Fast and efficient power estimation model for FPGA based designs

With the growing scope of embedded computing, specific design objectives demand quick exploration and estimation of design metrics. Power estimation is one such primary design metric which needs to be estimated at the earliest stage of high-level design. In this paper, a model is presented to estimate dynamic power requirement of any given application for a target field-programmable gate array (FPGA) device. The methodology comprises of the profiling of the C/C++ programs through a low-level virtual machine (LLVM) pass and training of an artificial neural network model using the profiling results to estimate power. For profiling an application, the LLVM based framework is employed, which generates target independent LLVM intermediate representation (IR).
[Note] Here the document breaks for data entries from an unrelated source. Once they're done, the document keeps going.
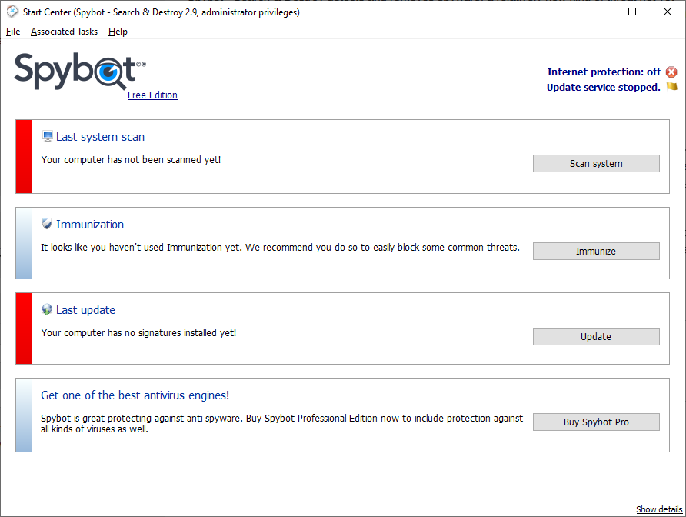
Task: Click the Update service stopped status text
Action: pyautogui.click(x=603, y=87)
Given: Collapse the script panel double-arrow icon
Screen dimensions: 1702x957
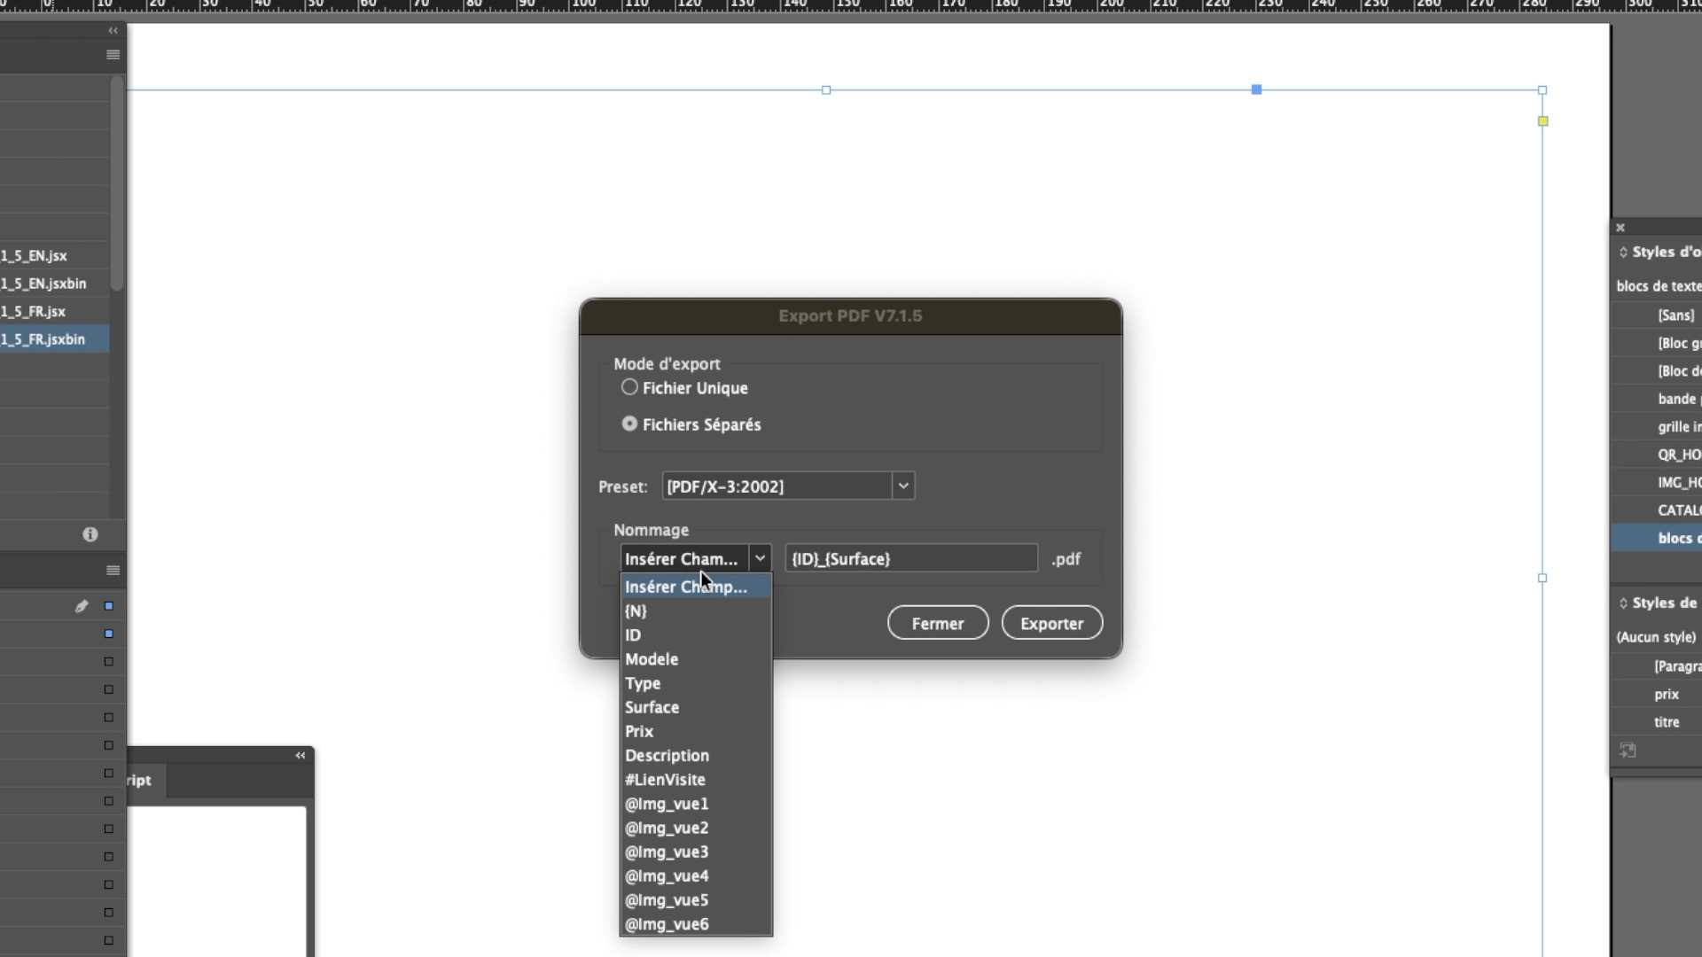Looking at the screenshot, I should coord(301,756).
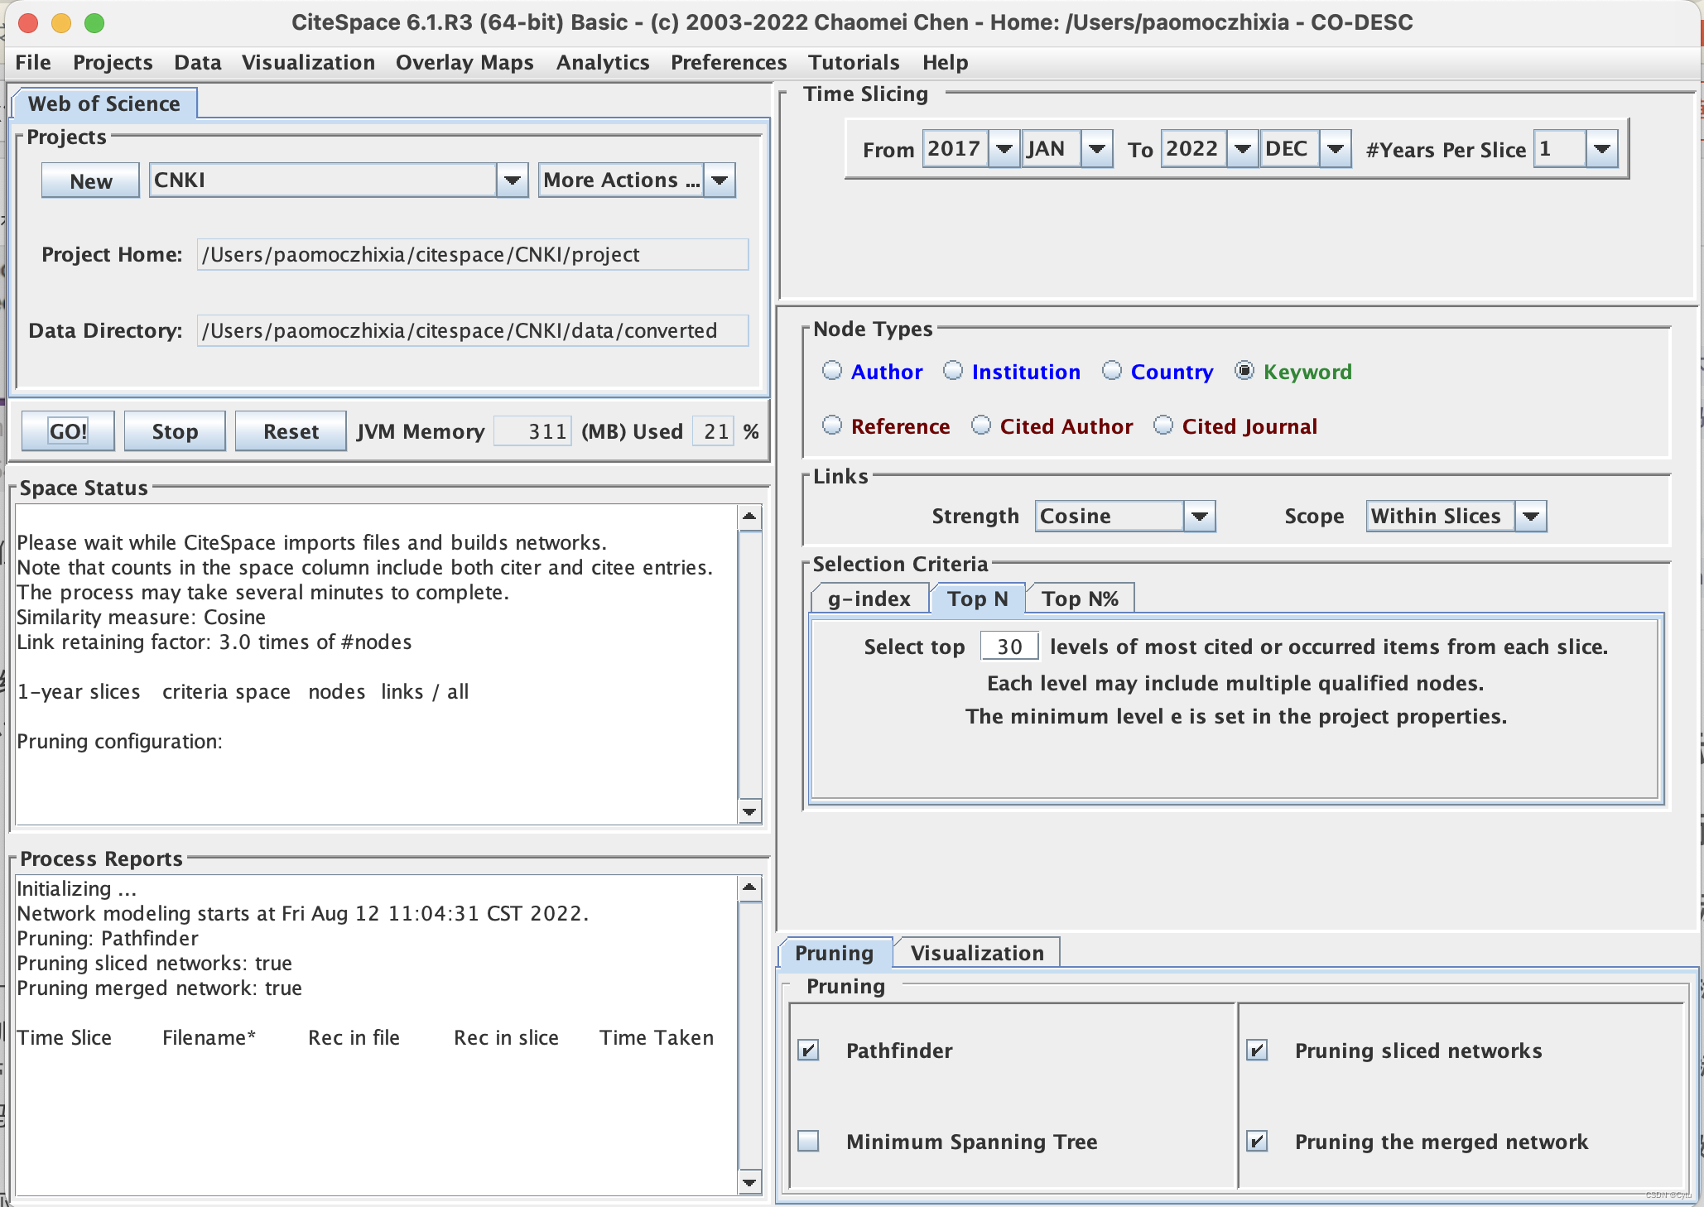1704x1207 pixels.
Task: Open the CNKI project dropdown arrow
Action: coord(512,180)
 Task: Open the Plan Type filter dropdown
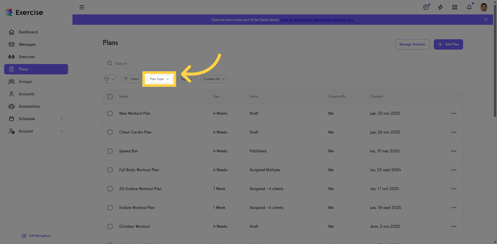coord(159,79)
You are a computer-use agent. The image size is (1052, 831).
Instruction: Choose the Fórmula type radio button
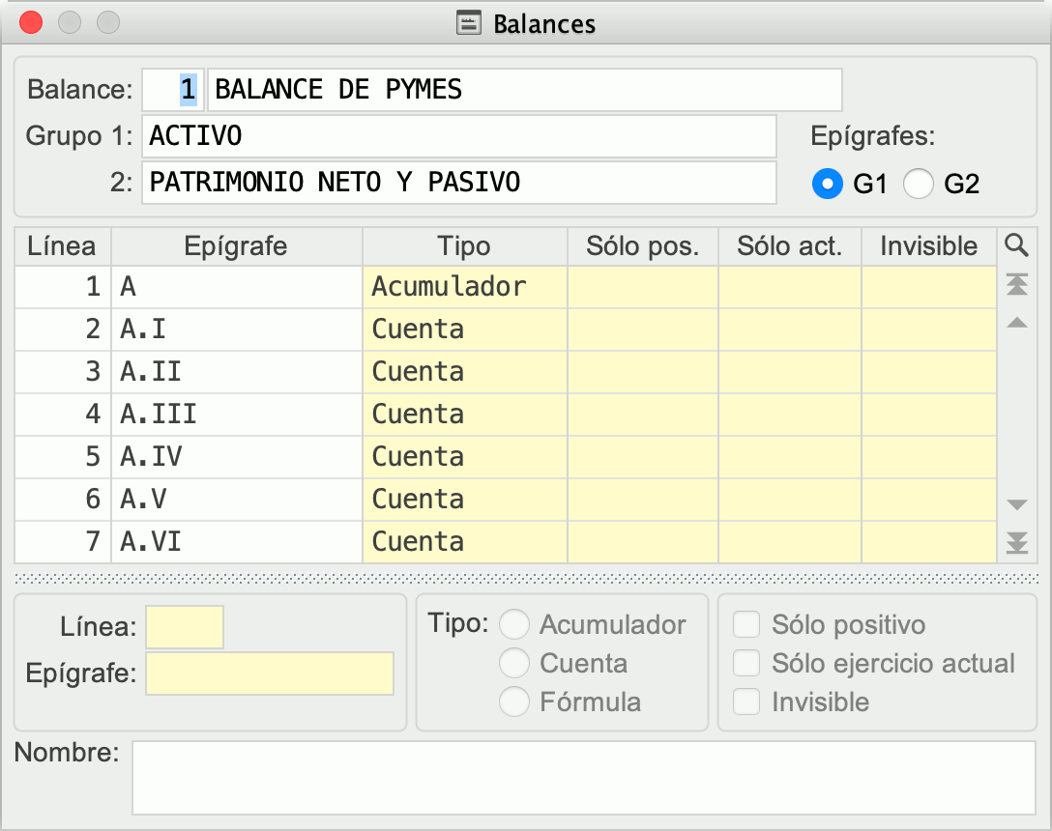(x=514, y=702)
A module pass is written to obtain the count of the different type of instructions. A model using artificial neural network has been proposed to give the power estimate, which takes as inputs the category-wise number of instructions and FPGA target resources on which the respective applications are mapped. The Zynq family device is profiled using Vivado HLS v.2015.4. The model has been validated against CHStone benchmark programs. Furthermore, a reduced relative error of 0.19% to 7.9% is observed for the analyzed benchmark designs, with the exceptional increase in estimation speed, which is more than the order of magnitude of the conventional Xilinx Vivado Design Suite. Therefore, for designers, this modeling methodology provides better, accurate and fast power estimation, at the early stage of the VLSI design.